Extraordinary Almost Hallucinogenic Memoir of Child Soldier

Few people go from being starving child soldiers to international music stars, and few find redemption as does Jal. So, this is first and foremost a story of redemption that should inspire anyone who cares to listen. But given the brightness of Jal’s smile, it is also an incredible dark, almost hallucinogenic tale.

Most stories from Darfur and South Sudan, like Dave Eggers masterful What is the What, and Halima Bashir’s Tears of the Desert, begin with a clear sense of home. But Jal starts out in the run, and the story of the attack on his home feels like a pastiche. After it, he becomes a lost boy, wandering across Sudan. And while most stories from Darfur and South Sudan focus on children being impressed into the Sudanese People’s Liberation Army, Jal embraces it.

The story he tells rivals that of any for sheer adventure. Traumatized and starving, he wanders the deserts in search of food and water and victims, seeking revenge for the initial attack on his family.

The Sudanese regime of Omar Bashir was Islamist and genocidal. It was also racially Arab, and it’s initial attacks were on black Africans. So, there is a religious and racial dimension to the violence Jal embraces, and later he will tell of overcoming it. In fact, the final hours of this book are a story of finding his footing, becoming educated, and launching a career in music.

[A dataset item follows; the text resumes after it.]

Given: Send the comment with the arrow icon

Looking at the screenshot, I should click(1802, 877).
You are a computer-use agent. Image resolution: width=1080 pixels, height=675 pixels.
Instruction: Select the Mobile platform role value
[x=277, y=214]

It is an extraordinary story, but I found other stories of the lost boys and victims of the Bashir regime to be better crafter. Eggers novel, which is really a memoir of his subject is perhaps the most extraordinary. They Poured Fire On Us from the Sky is also well worth reading.

All in all, a treasure trove of stories have come out of Sudan making it hard to recommend the best, and this is certainly one of their number.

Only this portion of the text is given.